TEXT PASSAGE:

....................

A new version of Sony's LocationFree TV, which can stream TV and video images around the house via wireless, will be released in Japan on December 1. But while the new LocationFree TV Home HD brings the long-awaited high-def support, there are still some things it can't do.
Until now LocationFree TV has been stuck in standard definition. That's because high-def digital TV transmissions require too much bandwidth to stream reliably - about 20Mbps - and compression technology to make the signal smaller hasn't been able to work in real time.
This changes with the new LocationFree TV boxes, which are capable of recompressing a high-def signal in real time to an MPEG4 AVC stream that requires about 10Mbps.
That means it can be streamed across 802.11a/b/g networks, although 11b streaming will require a strong signal for success.
As before the base station is connected to video signal sources, such as a high-def movie player or satellite tuner, and companion tuner boxes are connected to TVs around the home. Once linked together it's possible to watch video from the base station on TVs around the home.

....................

RECORDED INFORMATION:
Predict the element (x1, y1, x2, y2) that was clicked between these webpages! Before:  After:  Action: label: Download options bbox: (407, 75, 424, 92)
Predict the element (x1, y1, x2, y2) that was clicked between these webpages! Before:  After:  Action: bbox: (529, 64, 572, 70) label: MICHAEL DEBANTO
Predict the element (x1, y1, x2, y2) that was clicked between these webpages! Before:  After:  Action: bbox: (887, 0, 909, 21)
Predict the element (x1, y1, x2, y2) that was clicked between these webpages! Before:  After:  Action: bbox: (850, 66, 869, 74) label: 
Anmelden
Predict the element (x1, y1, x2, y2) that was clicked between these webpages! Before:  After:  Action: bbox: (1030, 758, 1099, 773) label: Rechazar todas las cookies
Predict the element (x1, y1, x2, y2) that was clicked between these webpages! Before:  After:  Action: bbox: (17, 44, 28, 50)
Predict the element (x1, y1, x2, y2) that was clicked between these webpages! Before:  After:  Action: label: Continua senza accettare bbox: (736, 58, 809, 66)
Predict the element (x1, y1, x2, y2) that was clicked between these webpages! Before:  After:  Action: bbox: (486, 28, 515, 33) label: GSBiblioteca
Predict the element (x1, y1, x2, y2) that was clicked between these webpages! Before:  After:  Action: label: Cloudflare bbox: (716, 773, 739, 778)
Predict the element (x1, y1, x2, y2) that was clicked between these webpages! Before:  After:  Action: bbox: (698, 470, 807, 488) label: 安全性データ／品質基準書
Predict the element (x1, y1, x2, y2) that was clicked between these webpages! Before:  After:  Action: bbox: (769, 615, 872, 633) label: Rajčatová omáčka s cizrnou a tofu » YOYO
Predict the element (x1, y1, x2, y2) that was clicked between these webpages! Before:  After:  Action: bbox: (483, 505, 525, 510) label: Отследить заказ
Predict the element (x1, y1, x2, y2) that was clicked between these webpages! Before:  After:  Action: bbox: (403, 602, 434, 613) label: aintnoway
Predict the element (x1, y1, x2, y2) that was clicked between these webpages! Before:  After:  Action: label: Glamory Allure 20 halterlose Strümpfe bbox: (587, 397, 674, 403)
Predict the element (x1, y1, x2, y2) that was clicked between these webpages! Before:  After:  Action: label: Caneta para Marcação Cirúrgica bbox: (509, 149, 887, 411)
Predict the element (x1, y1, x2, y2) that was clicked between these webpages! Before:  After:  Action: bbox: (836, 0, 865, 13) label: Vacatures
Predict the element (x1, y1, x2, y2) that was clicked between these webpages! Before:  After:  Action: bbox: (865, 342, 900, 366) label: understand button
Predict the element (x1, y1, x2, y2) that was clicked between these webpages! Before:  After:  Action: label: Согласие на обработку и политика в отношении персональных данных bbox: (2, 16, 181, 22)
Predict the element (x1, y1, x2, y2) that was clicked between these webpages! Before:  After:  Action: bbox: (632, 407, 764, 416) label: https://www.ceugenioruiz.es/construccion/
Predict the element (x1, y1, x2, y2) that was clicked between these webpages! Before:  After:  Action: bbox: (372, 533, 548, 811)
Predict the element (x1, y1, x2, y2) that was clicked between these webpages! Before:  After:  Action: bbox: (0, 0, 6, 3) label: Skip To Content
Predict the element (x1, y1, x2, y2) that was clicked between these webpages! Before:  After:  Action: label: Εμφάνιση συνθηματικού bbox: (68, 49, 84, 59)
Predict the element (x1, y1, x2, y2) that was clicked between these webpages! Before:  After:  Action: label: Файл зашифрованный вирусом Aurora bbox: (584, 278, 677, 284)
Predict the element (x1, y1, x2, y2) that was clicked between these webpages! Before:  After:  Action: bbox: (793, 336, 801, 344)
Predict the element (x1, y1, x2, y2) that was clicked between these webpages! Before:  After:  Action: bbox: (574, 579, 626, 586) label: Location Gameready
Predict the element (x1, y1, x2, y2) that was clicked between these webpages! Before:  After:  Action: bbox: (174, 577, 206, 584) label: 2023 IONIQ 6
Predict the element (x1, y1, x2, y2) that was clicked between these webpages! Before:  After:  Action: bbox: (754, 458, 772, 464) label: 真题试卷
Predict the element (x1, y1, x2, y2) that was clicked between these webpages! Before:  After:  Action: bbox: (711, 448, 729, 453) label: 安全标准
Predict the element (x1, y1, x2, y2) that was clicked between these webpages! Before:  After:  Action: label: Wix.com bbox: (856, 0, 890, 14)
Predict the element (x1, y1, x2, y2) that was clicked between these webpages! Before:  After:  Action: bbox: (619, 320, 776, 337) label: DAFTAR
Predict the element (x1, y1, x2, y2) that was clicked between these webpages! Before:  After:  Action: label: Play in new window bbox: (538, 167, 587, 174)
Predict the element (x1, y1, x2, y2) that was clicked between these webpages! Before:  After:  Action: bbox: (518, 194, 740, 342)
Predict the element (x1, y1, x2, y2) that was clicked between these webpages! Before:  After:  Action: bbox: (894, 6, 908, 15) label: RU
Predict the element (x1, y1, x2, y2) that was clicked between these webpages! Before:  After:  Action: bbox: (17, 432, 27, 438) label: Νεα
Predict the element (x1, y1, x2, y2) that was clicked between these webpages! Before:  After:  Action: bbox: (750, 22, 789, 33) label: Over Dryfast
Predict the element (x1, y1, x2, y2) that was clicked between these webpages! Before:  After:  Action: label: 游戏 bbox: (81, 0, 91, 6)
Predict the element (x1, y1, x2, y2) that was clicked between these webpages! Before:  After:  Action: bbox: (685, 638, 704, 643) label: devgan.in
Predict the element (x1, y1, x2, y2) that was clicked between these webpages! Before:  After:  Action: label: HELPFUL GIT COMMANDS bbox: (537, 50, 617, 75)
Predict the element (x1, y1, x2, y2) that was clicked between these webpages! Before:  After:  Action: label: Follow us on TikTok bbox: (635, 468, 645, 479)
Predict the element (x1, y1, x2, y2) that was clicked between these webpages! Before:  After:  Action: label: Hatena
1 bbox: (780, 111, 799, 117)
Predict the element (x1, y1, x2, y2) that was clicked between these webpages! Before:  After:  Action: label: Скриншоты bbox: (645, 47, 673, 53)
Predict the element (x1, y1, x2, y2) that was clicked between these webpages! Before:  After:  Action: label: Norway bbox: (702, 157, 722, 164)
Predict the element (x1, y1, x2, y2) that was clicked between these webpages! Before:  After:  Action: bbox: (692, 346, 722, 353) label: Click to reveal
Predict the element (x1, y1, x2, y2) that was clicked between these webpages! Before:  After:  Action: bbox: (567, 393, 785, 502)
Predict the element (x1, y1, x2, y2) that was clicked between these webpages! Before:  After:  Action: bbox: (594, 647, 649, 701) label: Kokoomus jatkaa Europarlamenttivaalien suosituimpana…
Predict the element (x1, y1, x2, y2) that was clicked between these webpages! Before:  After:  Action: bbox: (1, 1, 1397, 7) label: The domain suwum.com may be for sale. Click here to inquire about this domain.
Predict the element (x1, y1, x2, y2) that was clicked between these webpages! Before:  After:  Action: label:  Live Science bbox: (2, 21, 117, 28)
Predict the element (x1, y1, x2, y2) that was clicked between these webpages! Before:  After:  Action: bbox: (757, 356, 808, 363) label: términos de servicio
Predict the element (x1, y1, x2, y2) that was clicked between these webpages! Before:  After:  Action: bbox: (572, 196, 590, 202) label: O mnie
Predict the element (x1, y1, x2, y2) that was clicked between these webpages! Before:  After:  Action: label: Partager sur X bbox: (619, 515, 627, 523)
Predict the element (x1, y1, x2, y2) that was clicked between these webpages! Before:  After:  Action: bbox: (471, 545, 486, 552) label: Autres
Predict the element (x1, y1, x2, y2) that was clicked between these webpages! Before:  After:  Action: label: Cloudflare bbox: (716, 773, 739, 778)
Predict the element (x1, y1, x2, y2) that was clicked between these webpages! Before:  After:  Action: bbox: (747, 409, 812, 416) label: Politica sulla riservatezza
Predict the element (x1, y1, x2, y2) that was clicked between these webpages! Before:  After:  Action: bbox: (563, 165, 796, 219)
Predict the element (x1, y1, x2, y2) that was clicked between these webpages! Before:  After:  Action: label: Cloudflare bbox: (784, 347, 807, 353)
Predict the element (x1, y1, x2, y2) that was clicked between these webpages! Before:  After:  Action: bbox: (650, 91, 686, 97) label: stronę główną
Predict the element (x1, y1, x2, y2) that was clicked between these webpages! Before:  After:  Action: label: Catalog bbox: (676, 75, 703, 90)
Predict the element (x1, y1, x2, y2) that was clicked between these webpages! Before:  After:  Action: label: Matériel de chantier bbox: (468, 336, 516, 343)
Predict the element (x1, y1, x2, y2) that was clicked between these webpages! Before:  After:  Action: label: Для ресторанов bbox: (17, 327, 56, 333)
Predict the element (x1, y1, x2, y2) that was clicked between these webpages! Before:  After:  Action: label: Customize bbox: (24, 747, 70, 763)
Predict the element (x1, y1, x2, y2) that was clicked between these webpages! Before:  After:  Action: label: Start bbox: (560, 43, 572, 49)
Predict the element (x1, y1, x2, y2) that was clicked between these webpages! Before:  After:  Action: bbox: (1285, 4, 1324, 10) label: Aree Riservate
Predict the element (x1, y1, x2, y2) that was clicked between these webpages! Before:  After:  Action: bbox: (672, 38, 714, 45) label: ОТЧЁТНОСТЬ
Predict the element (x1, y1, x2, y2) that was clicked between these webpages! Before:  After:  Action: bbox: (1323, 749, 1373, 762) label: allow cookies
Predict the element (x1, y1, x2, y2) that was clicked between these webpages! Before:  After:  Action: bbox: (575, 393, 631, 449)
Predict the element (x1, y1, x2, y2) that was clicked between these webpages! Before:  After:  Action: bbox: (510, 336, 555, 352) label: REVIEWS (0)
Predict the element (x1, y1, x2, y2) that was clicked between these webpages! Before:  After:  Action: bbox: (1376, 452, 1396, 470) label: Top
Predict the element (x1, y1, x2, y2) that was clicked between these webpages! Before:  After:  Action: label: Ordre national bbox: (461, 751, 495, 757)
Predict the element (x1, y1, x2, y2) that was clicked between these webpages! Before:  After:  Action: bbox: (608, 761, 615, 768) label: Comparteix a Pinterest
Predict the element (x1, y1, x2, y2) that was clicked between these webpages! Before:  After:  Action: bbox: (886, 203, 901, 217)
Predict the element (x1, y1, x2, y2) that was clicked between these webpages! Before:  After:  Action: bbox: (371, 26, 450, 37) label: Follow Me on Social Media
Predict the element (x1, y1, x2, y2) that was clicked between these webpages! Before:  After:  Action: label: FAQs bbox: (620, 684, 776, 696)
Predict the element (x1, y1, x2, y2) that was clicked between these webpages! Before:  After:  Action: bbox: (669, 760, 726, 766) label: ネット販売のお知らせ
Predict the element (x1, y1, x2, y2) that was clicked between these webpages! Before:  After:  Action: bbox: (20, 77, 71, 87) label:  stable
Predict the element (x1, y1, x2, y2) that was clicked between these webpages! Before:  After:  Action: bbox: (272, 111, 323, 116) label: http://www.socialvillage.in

....................

WHAT YOU WILL DO:
1/ According to the text about Sony's LocationFree TV, roughly how much bandwidth does the recompressed MPEG4 AVC stream require?
2/ Translate this sentence from the text about Sony's LocationFree TV into Spanish: "That means it can be streamed across 802.11a/b/g networks, although 11b streaming will require a strong signal for success."
The data have no connection to the text about Sony's LocationFree TV.

SOLUTIONS:
1/ About 10Mbps.

2/ Eso significa que puede transmitirse a través de redes 802.11a/b/g, aunque la transmisión por 11b requerirá una señal fuerte para funcionar con éxito.